**Exercise details:**
Each record below should be given again exactly as it reads.

[[ Dataset entries, beginning ]]

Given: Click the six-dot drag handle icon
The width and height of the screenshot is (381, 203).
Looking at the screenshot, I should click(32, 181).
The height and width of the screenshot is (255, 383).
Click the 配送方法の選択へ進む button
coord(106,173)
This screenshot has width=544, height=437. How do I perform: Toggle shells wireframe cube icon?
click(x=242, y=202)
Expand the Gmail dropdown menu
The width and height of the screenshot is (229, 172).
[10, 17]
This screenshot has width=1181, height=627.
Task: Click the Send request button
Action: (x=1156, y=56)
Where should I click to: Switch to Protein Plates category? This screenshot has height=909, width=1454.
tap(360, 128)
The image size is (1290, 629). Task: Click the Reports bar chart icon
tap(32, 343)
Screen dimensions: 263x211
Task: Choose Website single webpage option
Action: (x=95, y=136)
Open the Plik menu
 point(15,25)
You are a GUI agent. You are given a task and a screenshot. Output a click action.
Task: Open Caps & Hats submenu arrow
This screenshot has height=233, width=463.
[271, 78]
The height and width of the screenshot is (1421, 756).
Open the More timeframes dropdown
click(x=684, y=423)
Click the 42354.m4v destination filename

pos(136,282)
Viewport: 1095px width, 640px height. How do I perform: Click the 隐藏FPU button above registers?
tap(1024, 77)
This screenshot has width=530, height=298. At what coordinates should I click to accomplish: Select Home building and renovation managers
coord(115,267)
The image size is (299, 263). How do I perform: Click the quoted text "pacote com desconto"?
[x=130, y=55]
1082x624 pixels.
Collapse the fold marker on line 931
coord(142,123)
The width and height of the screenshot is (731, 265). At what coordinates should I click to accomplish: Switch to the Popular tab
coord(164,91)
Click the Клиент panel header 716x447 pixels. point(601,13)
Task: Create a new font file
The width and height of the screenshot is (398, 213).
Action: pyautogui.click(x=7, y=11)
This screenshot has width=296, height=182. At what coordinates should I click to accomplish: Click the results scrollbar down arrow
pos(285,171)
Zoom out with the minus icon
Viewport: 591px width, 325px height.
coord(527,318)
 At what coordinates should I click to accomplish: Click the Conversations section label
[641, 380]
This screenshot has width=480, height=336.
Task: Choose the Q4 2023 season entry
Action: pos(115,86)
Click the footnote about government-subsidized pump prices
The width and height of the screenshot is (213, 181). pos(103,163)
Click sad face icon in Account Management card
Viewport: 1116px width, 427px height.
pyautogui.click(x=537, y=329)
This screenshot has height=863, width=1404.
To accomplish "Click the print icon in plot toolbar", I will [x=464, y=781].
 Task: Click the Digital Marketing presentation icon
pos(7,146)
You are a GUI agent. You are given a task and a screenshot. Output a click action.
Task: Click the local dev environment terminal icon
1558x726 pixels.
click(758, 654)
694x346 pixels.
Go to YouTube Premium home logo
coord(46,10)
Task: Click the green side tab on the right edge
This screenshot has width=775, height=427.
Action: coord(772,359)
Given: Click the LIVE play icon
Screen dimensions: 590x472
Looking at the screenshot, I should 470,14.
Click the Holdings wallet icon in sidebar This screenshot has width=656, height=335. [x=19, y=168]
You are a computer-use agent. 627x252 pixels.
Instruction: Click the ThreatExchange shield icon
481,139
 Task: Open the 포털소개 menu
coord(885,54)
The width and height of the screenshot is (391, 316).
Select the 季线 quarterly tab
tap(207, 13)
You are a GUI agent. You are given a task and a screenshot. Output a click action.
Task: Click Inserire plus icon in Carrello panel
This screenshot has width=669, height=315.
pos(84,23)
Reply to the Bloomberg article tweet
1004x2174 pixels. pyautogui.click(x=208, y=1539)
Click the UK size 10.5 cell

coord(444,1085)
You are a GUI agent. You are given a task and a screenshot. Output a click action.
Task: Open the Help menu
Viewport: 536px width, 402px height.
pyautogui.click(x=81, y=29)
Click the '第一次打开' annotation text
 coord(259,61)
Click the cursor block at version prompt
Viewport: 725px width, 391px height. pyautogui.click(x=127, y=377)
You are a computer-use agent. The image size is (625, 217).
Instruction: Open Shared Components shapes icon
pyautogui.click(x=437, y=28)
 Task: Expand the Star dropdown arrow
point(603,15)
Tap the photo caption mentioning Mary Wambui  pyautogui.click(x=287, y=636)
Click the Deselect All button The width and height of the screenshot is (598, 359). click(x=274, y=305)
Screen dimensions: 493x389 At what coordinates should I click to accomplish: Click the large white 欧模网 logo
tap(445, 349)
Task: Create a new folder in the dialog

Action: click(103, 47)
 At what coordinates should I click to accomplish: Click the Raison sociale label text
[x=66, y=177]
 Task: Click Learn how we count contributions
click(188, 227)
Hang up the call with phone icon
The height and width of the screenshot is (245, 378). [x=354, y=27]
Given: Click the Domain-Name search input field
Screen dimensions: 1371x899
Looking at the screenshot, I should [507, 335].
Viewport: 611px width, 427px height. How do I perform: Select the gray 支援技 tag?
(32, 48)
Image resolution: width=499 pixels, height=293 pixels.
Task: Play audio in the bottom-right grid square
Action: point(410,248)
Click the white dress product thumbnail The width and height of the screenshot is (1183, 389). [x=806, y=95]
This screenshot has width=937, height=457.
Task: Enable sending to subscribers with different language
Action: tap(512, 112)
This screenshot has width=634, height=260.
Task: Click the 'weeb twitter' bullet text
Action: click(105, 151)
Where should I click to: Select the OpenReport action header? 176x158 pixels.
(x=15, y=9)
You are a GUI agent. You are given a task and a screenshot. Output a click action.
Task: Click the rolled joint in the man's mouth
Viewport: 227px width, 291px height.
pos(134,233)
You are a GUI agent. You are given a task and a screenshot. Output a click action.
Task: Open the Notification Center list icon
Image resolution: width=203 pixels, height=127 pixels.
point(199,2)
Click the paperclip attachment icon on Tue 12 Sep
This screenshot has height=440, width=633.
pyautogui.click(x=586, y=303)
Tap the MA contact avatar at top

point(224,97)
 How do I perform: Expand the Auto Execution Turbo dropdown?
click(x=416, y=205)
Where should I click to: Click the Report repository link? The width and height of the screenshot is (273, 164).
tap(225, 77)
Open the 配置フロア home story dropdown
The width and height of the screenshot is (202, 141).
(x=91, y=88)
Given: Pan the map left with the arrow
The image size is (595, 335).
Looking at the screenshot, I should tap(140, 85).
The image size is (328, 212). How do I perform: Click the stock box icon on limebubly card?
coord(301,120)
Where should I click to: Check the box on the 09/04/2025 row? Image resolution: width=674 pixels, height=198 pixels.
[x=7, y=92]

[[ Dataset entries, end ]]

**Answer section:**
Given: Click the six-dot drag handle icon
The width and height of the screenshot is (381, 203).
Looking at the screenshot, I should click(32, 181).
The height and width of the screenshot is (255, 383).
Click the 配送方法の選択へ進む button
coord(106,173)
This screenshot has width=544, height=437. How do I perform: Toggle shells wireframe cube icon?
click(x=242, y=202)
Expand the Gmail dropdown menu
The width and height of the screenshot is (229, 172).
[10, 17]
This screenshot has width=1181, height=627.
Task: Click the Send request button
Action: (x=1156, y=56)
Where should I click to: Switch to Protein Plates category? This screenshot has height=909, width=1454.
tap(360, 128)
The image size is (1290, 629). Task: Click the Reports bar chart icon
tap(32, 343)
Screen dimensions: 263x211
Task: Choose Website single webpage option
Action: (x=95, y=136)
Open the Plik menu
 point(15,25)
You are a GUI agent. You are given a task and a screenshot. Output a click action.
Task: Open Caps & Hats submenu arrow
This screenshot has height=233, width=463.
[271, 78]
The height and width of the screenshot is (1421, 756).
Open the More timeframes dropdown
click(x=684, y=423)
Click the 42354.m4v destination filename

pos(136,282)
Viewport: 1095px width, 640px height. How do I perform: Click the 隐藏FPU button above registers?
tap(1024, 77)
This screenshot has width=530, height=298. At what coordinates should I click to accomplish: Select Home building and renovation managers
coord(115,267)
The image size is (299, 263). How do I perform: Click the quoted text "pacote com desconto"?
[x=130, y=55]
1082x624 pixels.
Collapse the fold marker on line 931
coord(142,123)
The width and height of the screenshot is (731, 265). At what coordinates should I click to accomplish: Switch to the Popular tab
coord(164,91)
Click the Клиент panel header 716x447 pixels. point(601,13)
Task: Create a new font file
The width and height of the screenshot is (398, 213).
Action: pyautogui.click(x=7, y=11)
This screenshot has width=296, height=182. At what coordinates should I click to accomplish: Click the results scrollbar down arrow
pos(285,171)
Zoom out with the minus icon
Viewport: 591px width, 325px height.
coord(527,318)
 At what coordinates should I click to accomplish: Click the Conversations section label
[641, 380]
This screenshot has width=480, height=336.
Task: Choose the Q4 2023 season entry
Action: pos(115,86)
Click the footnote about government-subsidized pump prices
The width and height of the screenshot is (213, 181). pos(103,163)
Click sad face icon in Account Management card
Viewport: 1116px width, 427px height.
pyautogui.click(x=537, y=329)
This screenshot has height=863, width=1404.
To accomplish "Click the print icon in plot toolbar", I will [x=464, y=781].
 Task: Click the Digital Marketing presentation icon
pos(7,146)
You are a GUI agent. You are given a task and a screenshot. Output a click action.
Task: Click the local dev environment terminal icon
1558x726 pixels.
click(758, 654)
694x346 pixels.
Go to YouTube Premium home logo
coord(46,10)
Task: Click the green side tab on the right edge
This screenshot has width=775, height=427.
Action: coord(772,359)
Given: Click the LIVE play icon
Screen dimensions: 590x472
Looking at the screenshot, I should 470,14.
Click the Holdings wallet icon in sidebar This screenshot has width=656, height=335. [x=19, y=168]
You are a computer-use agent. 627x252 pixels.
Instruction: Click the ThreatExchange shield icon
481,139
 Task: Open the 포털소개 menu
coord(885,54)
The width and height of the screenshot is (391, 316).
Select the 季线 quarterly tab
tap(207, 13)
You are a GUI agent. You are given a task and a screenshot. Output a click action.
Task: Click Inserire plus icon in Carrello panel
This screenshot has width=669, height=315.
pos(84,23)
Reply to the Bloomberg article tweet
1004x2174 pixels. pyautogui.click(x=208, y=1539)
Click the UK size 10.5 cell

coord(444,1085)
You are a GUI agent. You are given a task and a screenshot. Output a click action.
Task: Open the Help menu
Viewport: 536px width, 402px height.
pyautogui.click(x=81, y=29)
Click the '第一次打开' annotation text
 coord(259,61)
Click the cursor block at version prompt
Viewport: 725px width, 391px height. pyautogui.click(x=127, y=377)
You are a computer-use agent. The image size is (625, 217).
Instruction: Open Shared Components shapes icon
pyautogui.click(x=437, y=28)
 Task: Expand the Star dropdown arrow
point(603,15)
Tap the photo caption mentioning Mary Wambui  pyautogui.click(x=287, y=636)
Click the Deselect All button The width and height of the screenshot is (598, 359). click(x=274, y=305)
Screen dimensions: 493x389 At what coordinates should I click to accomplish: Click the large white 欧模网 logo
tap(445, 349)
Task: Create a new folder in the dialog

Action: click(103, 47)
 At what coordinates should I click to accomplish: Click the Raison sociale label text
[x=66, y=177]
 Task: Click Learn how we count contributions
click(188, 227)
Hang up the call with phone icon
The height and width of the screenshot is (245, 378). [x=354, y=27]
Given: Click the Domain-Name search input field
Screen dimensions: 1371x899
Looking at the screenshot, I should [507, 335].
Viewport: 611px width, 427px height. How do I perform: Select the gray 支援技 tag?
(32, 48)
Image resolution: width=499 pixels, height=293 pixels.
Task: Play audio in the bottom-right grid square
Action: point(410,248)
Click the white dress product thumbnail The width and height of the screenshot is (1183, 389). [x=806, y=95]
This screenshot has width=937, height=457.
Task: Enable sending to subscribers with different language
Action: tap(512, 112)
This screenshot has width=634, height=260.
Task: Click the 'weeb twitter' bullet text
Action: click(105, 151)
Where should I click to: Select the OpenReport action header? 176x158 pixels.
(x=15, y=9)
You are a GUI agent. You are given a task and a screenshot. Output a click action.
Task: Click the rolled joint in the man's mouth
Viewport: 227px width, 291px height.
pos(134,233)
You are a GUI agent. You are given a task and a screenshot. Output a click action.
Task: Open the Notification Center list icon
Image resolution: width=203 pixels, height=127 pixels.
point(199,2)
Click the paperclip attachment icon on Tue 12 Sep
This screenshot has height=440, width=633.
pyautogui.click(x=586, y=303)
Tap the MA contact avatar at top

point(224,97)
 How do I perform: Expand the Auto Execution Turbo dropdown?
click(x=416, y=205)
Where should I click to: Click the Report repository link? The width and height of the screenshot is (273, 164).
tap(225, 77)
Open the 配置フロア home story dropdown
The width and height of the screenshot is (202, 141).
(x=91, y=88)
Given: Pan the map left with the arrow
The image size is (595, 335).
Looking at the screenshot, I should tap(140, 85).
The image size is (328, 212). How do I perform: Click the stock box icon on limebubly card?
coord(301,120)
Where should I click to: Check the box on the 09/04/2025 row? Image resolution: width=674 pixels, height=198 pixels.
[x=7, y=92]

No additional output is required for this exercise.